Written instruction
Show every line of the material that contains the word "Where", treating uppercase and lowercase as different.

Listed records
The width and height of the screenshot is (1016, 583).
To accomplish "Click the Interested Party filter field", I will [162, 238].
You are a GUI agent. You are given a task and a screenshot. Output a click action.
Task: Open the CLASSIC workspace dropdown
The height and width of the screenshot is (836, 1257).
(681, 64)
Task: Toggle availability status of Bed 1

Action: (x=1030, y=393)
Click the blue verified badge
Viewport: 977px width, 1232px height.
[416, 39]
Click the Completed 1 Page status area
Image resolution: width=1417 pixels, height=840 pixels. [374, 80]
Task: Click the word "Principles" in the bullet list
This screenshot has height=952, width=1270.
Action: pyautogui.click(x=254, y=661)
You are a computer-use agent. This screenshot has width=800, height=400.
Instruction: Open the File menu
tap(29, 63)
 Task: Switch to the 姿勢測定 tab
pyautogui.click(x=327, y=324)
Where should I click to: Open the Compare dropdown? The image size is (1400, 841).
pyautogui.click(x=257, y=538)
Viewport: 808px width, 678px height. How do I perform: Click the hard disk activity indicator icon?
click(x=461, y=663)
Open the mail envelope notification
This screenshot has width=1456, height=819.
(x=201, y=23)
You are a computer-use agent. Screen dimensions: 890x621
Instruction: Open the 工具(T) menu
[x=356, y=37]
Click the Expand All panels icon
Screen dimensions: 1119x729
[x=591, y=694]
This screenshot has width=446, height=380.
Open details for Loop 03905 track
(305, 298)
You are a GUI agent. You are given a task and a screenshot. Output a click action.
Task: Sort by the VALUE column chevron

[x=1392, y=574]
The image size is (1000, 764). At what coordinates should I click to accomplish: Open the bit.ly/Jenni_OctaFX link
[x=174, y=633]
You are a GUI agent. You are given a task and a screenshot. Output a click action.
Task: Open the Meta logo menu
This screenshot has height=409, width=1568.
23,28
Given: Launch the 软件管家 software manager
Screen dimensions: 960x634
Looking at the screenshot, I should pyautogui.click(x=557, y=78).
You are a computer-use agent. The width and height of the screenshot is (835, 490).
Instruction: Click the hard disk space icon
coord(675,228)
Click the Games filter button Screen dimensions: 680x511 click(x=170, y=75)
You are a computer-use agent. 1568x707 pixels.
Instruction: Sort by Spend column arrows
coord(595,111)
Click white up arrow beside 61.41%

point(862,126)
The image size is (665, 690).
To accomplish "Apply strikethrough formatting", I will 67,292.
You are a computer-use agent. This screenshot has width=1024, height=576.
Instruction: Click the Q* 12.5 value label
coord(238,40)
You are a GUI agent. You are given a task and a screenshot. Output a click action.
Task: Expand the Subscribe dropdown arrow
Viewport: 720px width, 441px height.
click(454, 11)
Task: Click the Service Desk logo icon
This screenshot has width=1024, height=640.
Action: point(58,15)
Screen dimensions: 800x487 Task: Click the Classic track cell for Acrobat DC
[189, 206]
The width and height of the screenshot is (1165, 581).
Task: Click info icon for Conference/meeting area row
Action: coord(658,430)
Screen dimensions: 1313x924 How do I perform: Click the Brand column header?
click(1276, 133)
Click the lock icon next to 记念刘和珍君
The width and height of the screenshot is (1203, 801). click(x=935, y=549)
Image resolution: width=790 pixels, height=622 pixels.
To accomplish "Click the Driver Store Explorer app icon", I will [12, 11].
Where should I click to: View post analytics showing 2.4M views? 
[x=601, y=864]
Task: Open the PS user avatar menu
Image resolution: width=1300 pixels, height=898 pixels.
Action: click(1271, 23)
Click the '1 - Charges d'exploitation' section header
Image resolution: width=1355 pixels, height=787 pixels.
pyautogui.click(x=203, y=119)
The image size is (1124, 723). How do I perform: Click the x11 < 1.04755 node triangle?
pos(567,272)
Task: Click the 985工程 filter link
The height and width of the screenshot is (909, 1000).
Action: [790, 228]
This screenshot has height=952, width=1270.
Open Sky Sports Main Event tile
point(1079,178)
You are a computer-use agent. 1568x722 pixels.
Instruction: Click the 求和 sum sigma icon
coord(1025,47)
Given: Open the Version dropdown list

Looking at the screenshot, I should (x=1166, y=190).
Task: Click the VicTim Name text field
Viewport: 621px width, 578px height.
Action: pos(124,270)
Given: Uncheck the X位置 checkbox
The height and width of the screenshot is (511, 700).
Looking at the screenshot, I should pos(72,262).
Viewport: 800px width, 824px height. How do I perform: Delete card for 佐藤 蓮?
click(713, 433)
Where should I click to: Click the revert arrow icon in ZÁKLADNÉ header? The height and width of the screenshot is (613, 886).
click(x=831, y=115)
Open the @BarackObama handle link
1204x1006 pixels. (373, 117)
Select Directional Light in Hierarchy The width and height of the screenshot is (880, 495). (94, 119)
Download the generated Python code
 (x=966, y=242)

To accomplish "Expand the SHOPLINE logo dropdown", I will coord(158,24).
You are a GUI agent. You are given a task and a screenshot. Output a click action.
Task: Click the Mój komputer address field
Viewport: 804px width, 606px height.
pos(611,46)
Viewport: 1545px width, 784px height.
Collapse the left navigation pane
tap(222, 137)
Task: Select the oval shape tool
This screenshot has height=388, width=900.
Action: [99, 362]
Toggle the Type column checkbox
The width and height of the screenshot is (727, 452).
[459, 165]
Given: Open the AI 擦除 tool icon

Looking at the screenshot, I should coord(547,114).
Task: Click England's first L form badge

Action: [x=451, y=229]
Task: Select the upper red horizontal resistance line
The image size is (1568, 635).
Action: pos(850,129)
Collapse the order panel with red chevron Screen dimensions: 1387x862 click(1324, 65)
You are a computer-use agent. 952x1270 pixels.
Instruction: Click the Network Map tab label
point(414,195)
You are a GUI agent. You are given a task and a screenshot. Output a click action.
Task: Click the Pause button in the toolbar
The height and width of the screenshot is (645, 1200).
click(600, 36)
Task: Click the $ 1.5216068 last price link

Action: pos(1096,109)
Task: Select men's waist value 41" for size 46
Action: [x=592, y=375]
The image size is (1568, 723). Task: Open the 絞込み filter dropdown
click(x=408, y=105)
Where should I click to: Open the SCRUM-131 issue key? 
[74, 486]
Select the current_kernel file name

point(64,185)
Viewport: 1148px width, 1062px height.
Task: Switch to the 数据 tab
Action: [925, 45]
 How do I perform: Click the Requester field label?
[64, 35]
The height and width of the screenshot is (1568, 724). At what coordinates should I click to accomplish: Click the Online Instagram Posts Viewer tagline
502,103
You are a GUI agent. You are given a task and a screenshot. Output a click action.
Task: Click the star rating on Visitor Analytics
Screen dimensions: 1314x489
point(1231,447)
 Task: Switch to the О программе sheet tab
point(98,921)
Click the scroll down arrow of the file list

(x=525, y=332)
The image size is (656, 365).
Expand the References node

Exercise answer
Where should I click to: Open the Compare dropdown? The image size is (1400, 841).
Where should I click to: View post analytics showing 2.4M views? 
Where should I click to: Click the revert arrow icon in ZÁKLADNÉ header? The height and width of the screenshot is (613, 886).
Where should I click to: Open the SCRUM-131 issue key? 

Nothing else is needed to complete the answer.